Wednesday With Words
March 28, 2012
Don't you love to come up with titles for these postings? Sometimes, I don't know the title until I write it. Kind of like I don't know what day I am going to have until it's over.
I've been silent lately, not out of any real issues other than jam-packed days and exhausted nights. We are busy with all things TW, which include for us getting the cottage ready for the season. Time to spruce up, clean, paint, replace pillow covers, shower curtain liners, clean out the gutters, rip out sinks, and buy fabulous cheap new rugs at The Christmas Tree Shop.
Yes, I said rip out sinks.
Wouldn't you if your's looked like this:
See, in my mind, The Cottage looks like this:
At Micalenagela would say, "Totes Adorbs".
[I have absolutely no idea where I got this photo from except I found it in my saved files. My biggest apologies to the photographer and the homeowner and I hope you are both assuaged by the fact that it quite possible the most adorable home I have ever seen and just what I want The Cottage to look like. Someday.]
Getting to that point is not a job for one person - not even one woman!
When it is time to rip out plumbing fixtures, who to call but a young person with brains, brawn, and lots of power tools:
Notice how tiny the second bath is. It's really a "bathlette". No one likes to use that shower because they say it is like showering in a coffin. I say, hah! I grew up without a shower and we had to either take a bath or sit in the tub with a hose, that was about two feet long and attached to the faucet with a rubber band that would fly off and shoot water around the room while you were using it, or wash your hair by bending over the kitchen sink.
Can you imagine my two girls doing that?
So they can all just shower like vampires. Why do you need a light to shower? You should know your body parts by hand by now!
Anyway.
Mystery Man cleared his schedule when he was told he'd finally have a chance to use scary saws and soldering irons and he drove us up to the cape as he is a full service plumbing technician.
So not only did we get someone who wasn't afraid to do this,
we also got to spend some quality time with him and discuss his 5-year plan and his 10-year plan, and yes, he has both. He's an amazing kid. An exact combination of his father (You have to have a good steady job to fund your dreams; you just can't go wandering all over the world) and his mother (I'm working to pay the bills and pursuing my dream at night). Difference is that he is 25 years old and already knows what his dream is and is actively working on it daily.
Of course, he didn't change out two sinks all by himself, he had a helper:
And his father was The Supervisor and Master Craftsman, fine tuning the installation of the faucets and giving advice on how to rip out the other sink without damaging all the 30 year old powder blue tiles.
The "after" is not that impressive yet:
It's a tad small - we think we may have bought a sink made for a kindergarten classroom.

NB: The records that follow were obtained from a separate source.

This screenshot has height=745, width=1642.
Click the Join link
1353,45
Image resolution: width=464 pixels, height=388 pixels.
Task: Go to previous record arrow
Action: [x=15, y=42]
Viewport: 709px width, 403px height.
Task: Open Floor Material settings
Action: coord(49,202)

You'd be surprised how hard it is to find a selection of corner sinks. And if you are looking for one with a cabinet, get ready to float a bond.
Not to despair, the paint will get touched up and I'll make a pretty skirt. In the meantime, we are internet searching for a larger sink that doesn't cost a fortune.
The larger bath had So Many Problems that I never got in there to take a photos. Picture this: faux marble gray laminate; powder blue sink with enamel worn off; stainless steel faucets so corroded that they looked pitted; and a metal trim around the back and side splashes that was installed UNDER the tile.
Ta-Da:
It's not quite Carerra marble atop an antique dresser, but until we can rehab the bathrooms, this is so nice and clean. Notice the darling tile and built in soap and toothbrush holders. Vintage midcentury - that's what I'm selling! Also notice the gap between the wall and the top: nothing in this house is plumb.It will be addressed verily.
So we didn't get to Provincetown to see that 40 Right Whales that were swimming unprecedently off Race Point; but we did get to troll the aisles of the Hyannis Home Depot, which has more customer help than every Home Depot in New York combined and, it appears, have all been programmed - or may be robotic - to be extraordinarily helpful and cheerful.
What say ye local Home Depot peeps? You mean you are NOT supposed to say you'll be right back and then disappear for two hours "in the back", leaving us abandoned with half a toilet that we are lugging from aisle to aisle in order to find the part that prevents the water from leaking out the underside thingamajig?
MM worked extraordinarily hard and without complaining. We fed him a lobster roll AND a steamed lobster AND a moon pie, but alas, Sundae School hasn't opened for the season yet so we owe him a hot fudge sundae.
I took down the Christmas tree (let the record reflect that Mr. Pom and both girls have been there over the winter and yet, the tree, wreath, and other decorations, still stood.)
If only we hadn't been stuck on the highway leaving Cape Cod for TWO hours and then had another FOUR hours home, I might have persuaded MM to come back again soon. Eh, by summer he'll have forgotten and he'll make the trip back. And he made it home in time to pick his Fantasy Baseball Team so all is right with the world.